OPINIONI

La zingarata

Con le dimissioni, il segretario del Partito Democratico dà un calcio ai sauditi. La spaccatura è ora inevitabile, ma non apre però particolari spazi a sinistra

Poco si sa del contesto in cui sono maturate le dimissioni di Zingaretti dalla segreteria del Pd. Erano giorni che cresceva il pressing di Base riformista per arrivare a un congresso anticipato, sotto l’infuriare della pandemia. Due o tre cose si possono però azzardare, ignorando ogni retroscena e fondandoci solo su evidenze e ragionevoli sospetti.

 

Zingaretti è complessivamente un incapace, non è riuscito a dirigere quando aveva il consenso della base e una maggioranza infida ma reale dentro il Partito e in Parlamento.

 

Ha giocato tutto, fuori tempo, su Conte e si è lasciato sgominare dall’offensiva resistibile di Renzi. Con il governo Draghi il Pd ha perso il suo ruolo di asse centrale del governo e ha dovuto incassare un colpo dopo l’altro senza aprire bocca. Zingaretti, sostenitore poco convinto della precedente formula e fautore dell’alleanza con il M5S è stato travolto dall’unità nazionale e dallo sfascio dei pentastellati.

I nemici di Zingaretti sono i renziani fuoriusciti con Italia Viva e quelli rimasti dentro i gruppi parlamentari, tutti gli eletti con cui il bullo di Rignano, in una famosa nottata, aveva imbottito le liste, perdendo voti ma guadagnando fedelissimi. Una banda di cialtroni, che si sono finanziati disinvoltamente prima con gli affari locali poi con i contributi sauditi.

Non abbiamo niente a che vedere con il fratello di Montalbano, ma che salgano al potere gli amici di bin Salman e il Pd si spacchi, lasciando campo libero nel governo all’ala destra neoliberale e sovranista è un pericolo non per la “sinistra” (di cui non ce ne può fregare di meno) ma per la tenuta dell’Italia e del suo piano vaccinale, quindi per ognuno di noi.

 

Con Bonaccini e la sua riapertura serale dei ristoranti non vince una destra riformista, ma il virus.

 

La mossa delle dimissioni (e l’implicito ricatto di mettere così in crisi il governo, come, unico, ha capito Salvini) può servire a compattare il Pd e a bloccare Bonaccini – tanto è evidente che la doppia crisi Pd e M5S rimette in discussione la soluzione “unitaria” di Draghi.
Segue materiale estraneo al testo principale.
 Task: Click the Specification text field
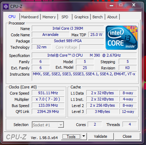coord(84,55)
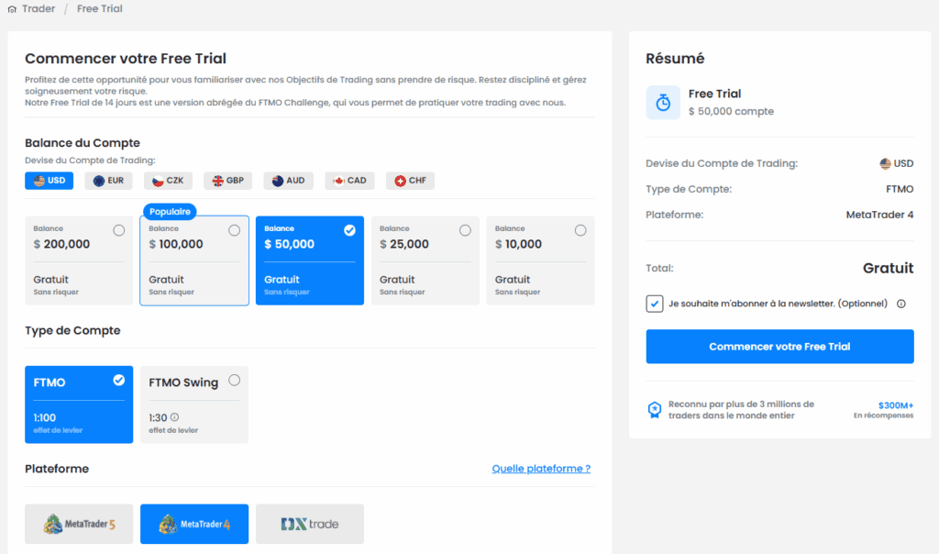Choose the FTMO Swing account type

(193, 404)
Una classica e forse oggi opportuna e necessaria operazione-tampone, che non impedirà nel medio periodo l’implosione del Pd.

Non si apre nessuno spazio a sinistra ma adesso – per un paio di mesi – serve a evitare la catastrofe sul piano della vita normale, diciamolo della “nuda vita”. La scena politica comunque si è messa in moto ed è sempre meglio così che incassare il “ritorno dello Stato” in stivali e mostrine che tanto entusiasma la stampa asservita e i professori di scienze politiche.